* [Gegeven opgave 1] Hoe heet de bijstand in Caribisch Nederland volgens het fragment over werkloosheid en het WML?

* [Aangeleverd fragment]
---------------

Als alternatief stellen wij voor om de relatie tussen werkloosheid en WML te onderzoeken. Dit doen we deels kwantitatief, en deels kwalitatief door middel van interviews. De werkloosheid is in de praktijk een gevolg van zowel vraag als aanbod. Als de werkloosheid stijgt doordat meer inactieven werk gaan zoeken, dan is een aanbod de oorzaak. Echter, de werkloosheid kan ook stijgen doordat

werkgevers banen schrappen en dan is een dalende vraag de oorzaak. Ook een mix van beide kan de oorzaak zijn: werklozen zijn op zoek naar werk, maar zijn niet geschikt of bereid om bepaald werk te doen. Er is dan wel vraag naar arbeid, maar deze matcht dan niet met het aanbod.

Deelvraag 4

Het huishoudinkomen wordt behalve door inkomsten uit werk (en uit vermogen) bepaald door uitkeringen, subsidies (in geld of natura), vrijgestelde bedragen en belastingvoeten. Die beschrijven wij in een tax-benefit model. Denk aan inkomstenbelasting, de onderstand (zoals de bijstand in Caribisch Nederland heet), vrijstelling zorgpremies of het recht op gesubsidieerde huurwoningen door FCB, OYOHF en SHF (woningbouwstichtingen). Met dit tax-benefit model berekenen we voor verschillende typen huishoudens (alleenstaande, alleenstaande ouder en koppel met 2 kinderen) het huishoudinkomen op WML niveau.

Deelvraag 5 (arbeidsaanbod)

Idealiter beschikken wij hiervoor over de zoekintensiteit en de uitstroomkans van werkloosheid naar werk, die gerelateerd zou kunnen worden aan het WML of het besteedbaar huishoudinkomen op WML niveau. Analyse van het aantal inactieven (dat geen werk zoekt) is ook overwogen. Echter, inactiviteit hangt ook af van tal van andere factoren, zoals arbeidsongeschiktheid ,de keuze om te studeren of voor het gezin en de keuze om bijvoorbeeld op de 65e met pensioen te gaan. Dergelijke factoren zijn waarschijnlijk van grotere invloed op de keuze om zich aan te bieden op de

arbeidsmarkt dan de hoogte van het WML. Gegevens om voor deze factoren te corrigeren, ontbreken echter.

Daarom analyseren wij, ondanks de beperking dat deze mede door de vraag naar arbeid wordt bepaald, het werkloosheidspercentage. De enige bron over werkloosheid op de afzonderlijke BES eilanden is de tweejaarlijkse arbeidskrachtenenquête sinds 2012, en bevat alleen het aantal werklozen, niet de uitstroom naar werk. Omdat deze gegevens slechts twaalf datapunten bevatten (2012, 2014, 2016, 2018 voor elk van de drie eilanden), zijn ook gegevens over de werkloosheid verzameld van omringende eilanden, en wel vanaf 2004. Veranderingen in de vraag naar arbeid hangen sterk af van de economische groei, dus ook de economische groei zullen we in onze vergelijking opnemen.

---------------

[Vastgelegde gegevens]

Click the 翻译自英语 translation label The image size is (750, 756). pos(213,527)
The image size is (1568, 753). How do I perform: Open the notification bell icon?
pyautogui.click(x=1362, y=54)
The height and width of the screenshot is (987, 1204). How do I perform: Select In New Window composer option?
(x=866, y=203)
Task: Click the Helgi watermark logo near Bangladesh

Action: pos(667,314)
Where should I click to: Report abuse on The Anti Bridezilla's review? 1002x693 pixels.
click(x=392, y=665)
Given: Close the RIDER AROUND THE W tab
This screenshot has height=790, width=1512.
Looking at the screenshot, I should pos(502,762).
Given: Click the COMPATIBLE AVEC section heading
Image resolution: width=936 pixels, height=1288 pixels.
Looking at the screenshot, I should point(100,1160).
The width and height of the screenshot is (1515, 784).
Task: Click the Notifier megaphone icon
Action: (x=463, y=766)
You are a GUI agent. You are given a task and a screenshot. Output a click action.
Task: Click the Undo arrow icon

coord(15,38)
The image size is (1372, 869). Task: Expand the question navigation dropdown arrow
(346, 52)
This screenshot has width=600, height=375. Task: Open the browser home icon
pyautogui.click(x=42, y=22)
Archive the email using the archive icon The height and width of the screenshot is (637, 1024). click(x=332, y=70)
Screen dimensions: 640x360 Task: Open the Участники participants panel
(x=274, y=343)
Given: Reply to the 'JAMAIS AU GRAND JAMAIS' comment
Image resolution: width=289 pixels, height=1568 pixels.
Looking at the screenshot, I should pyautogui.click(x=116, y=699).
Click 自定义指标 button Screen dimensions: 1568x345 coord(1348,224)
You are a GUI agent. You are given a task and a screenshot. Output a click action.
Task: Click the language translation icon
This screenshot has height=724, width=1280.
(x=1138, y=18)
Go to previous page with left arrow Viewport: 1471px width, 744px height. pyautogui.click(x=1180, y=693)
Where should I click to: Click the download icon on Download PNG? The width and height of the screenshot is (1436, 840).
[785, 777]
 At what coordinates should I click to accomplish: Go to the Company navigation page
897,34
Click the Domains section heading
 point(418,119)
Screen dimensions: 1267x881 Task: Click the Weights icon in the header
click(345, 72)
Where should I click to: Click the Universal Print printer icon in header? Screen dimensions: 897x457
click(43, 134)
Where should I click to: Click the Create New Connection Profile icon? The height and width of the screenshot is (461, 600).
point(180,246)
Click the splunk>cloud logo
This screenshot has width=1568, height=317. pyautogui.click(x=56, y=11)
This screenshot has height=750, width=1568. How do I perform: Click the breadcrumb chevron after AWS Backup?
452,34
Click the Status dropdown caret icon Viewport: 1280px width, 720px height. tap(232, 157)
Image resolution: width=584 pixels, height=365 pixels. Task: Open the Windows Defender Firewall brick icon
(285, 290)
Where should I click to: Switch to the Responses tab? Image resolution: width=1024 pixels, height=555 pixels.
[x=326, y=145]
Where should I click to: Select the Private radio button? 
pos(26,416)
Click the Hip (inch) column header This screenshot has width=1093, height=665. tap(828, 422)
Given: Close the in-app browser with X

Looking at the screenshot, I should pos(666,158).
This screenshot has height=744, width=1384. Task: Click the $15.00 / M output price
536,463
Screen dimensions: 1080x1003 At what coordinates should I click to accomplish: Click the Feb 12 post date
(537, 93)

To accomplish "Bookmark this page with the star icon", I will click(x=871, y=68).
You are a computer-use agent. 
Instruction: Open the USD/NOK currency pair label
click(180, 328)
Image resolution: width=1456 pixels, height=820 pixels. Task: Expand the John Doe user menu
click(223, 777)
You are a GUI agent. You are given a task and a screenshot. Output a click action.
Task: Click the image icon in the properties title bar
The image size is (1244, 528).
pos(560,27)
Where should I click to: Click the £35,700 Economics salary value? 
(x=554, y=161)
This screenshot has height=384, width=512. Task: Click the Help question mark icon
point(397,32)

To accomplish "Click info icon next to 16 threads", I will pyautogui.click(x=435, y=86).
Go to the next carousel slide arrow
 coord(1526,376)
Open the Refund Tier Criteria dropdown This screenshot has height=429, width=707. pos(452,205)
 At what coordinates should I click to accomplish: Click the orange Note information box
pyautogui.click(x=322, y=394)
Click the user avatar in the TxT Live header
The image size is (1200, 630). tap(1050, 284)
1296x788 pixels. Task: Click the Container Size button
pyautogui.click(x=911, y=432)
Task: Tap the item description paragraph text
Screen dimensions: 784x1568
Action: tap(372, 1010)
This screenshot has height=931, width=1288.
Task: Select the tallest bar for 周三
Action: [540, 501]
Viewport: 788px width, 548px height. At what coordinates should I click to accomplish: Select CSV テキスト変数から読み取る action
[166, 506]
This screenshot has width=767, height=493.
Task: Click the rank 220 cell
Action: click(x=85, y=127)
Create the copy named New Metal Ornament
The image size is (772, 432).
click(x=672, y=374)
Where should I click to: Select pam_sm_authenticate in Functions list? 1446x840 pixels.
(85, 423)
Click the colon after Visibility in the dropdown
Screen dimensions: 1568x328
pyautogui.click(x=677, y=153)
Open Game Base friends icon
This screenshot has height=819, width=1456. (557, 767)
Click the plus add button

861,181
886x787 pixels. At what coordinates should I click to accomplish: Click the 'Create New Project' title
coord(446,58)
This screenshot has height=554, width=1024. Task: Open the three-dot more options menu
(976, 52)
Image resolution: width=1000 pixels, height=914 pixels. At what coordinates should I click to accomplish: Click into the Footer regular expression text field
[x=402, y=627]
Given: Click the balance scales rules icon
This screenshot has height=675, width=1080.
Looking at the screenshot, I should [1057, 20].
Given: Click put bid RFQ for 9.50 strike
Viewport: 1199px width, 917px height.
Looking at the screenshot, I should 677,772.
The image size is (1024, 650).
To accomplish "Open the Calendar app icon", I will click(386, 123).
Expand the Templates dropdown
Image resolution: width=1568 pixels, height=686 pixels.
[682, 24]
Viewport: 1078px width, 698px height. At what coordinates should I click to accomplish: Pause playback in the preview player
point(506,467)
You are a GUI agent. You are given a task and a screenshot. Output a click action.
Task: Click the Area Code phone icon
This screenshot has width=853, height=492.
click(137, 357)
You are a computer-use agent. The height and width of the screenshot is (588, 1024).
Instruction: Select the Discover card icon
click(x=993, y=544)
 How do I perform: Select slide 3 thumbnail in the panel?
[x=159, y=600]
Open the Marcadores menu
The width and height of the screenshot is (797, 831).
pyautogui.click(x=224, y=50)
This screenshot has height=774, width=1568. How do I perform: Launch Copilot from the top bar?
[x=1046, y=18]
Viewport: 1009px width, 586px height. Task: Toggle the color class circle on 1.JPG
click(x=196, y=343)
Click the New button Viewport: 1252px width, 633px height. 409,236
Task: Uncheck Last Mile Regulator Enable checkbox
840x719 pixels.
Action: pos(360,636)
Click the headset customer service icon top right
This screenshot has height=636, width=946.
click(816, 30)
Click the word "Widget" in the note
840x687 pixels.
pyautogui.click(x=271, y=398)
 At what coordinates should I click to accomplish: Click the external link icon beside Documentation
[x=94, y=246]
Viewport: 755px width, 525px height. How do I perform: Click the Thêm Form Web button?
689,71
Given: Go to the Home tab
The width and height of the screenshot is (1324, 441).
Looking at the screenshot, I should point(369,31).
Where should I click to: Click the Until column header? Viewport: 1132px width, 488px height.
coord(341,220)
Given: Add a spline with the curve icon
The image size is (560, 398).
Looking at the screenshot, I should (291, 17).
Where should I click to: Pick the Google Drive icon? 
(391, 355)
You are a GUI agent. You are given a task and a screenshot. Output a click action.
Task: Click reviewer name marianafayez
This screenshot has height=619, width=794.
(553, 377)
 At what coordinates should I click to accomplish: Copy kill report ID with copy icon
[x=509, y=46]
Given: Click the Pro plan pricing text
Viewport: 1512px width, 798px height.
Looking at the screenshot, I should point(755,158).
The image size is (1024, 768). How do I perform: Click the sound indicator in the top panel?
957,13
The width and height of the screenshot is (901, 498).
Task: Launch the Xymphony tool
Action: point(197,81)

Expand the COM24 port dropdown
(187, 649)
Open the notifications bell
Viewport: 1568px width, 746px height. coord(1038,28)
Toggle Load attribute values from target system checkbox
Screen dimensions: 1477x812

---------------

* [Gegeven opgave 2] Wijzig in de lijst alles vanaf de regel met "This screenshot has width=600, height=375." tot en met de regel met "Click the Status": vervang "header" door "top bar" en laat de rest ongewijzigd. Geef alsjeblieft alleen die regels terug.

* [Juist antwoord 1] De onderstand.

* [Juist antwoord 2]
This screenshot has width=600, height=375. Task: Open the browser home icon
pyautogui.click(x=42, y=22)
Archive the email using the archive icon The height and width of the screenshot is (637, 1024). click(x=332, y=70)
Screen dimensions: 640x360 Task: Open the Участники participants panel
(x=274, y=343)
Given: Reply to the 'JAMAIS AU GRAND JAMAIS' comment
Image resolution: width=289 pixels, height=1568 pixels.
Looking at the screenshot, I should pyautogui.click(x=116, y=699).
Click 自定义指标 button Screen dimensions: 1568x345 coord(1348,224)
You are a GUI agent. You are given a task and a screenshot. Output a click action.
Task: Click the language translation icon
This screenshot has height=724, width=1280.
(x=1138, y=18)
Go to previous page with left arrow Viewport: 1471px width, 744px height. pyautogui.click(x=1180, y=693)
Where should I click to: Click the download icon on Download PNG? The width and height of the screenshot is (1436, 840).
[785, 777]
 At what coordinates should I click to accomplish: Go to the Company navigation page
897,34
Click the Domains section heading
 point(418,119)
Screen dimensions: 1267x881 Task: Click the Weights icon in the top bar
click(345, 72)
Where should I click to: Click the Universal Print printer icon in top bar? Screen dimensions: 897x457
click(43, 134)
Where should I click to: Click the Create New Connection Profile icon? The height and width of the screenshot is (461, 600).
point(180,246)
Click the splunk>cloud logo
This screenshot has width=1568, height=317. pyautogui.click(x=56, y=11)
This screenshot has height=750, width=1568. How do I perform: Click the breadcrumb chevron after AWS Backup?
452,34
Click the Status dropdown caret icon Viewport: 1280px width, 720px height. tap(232, 157)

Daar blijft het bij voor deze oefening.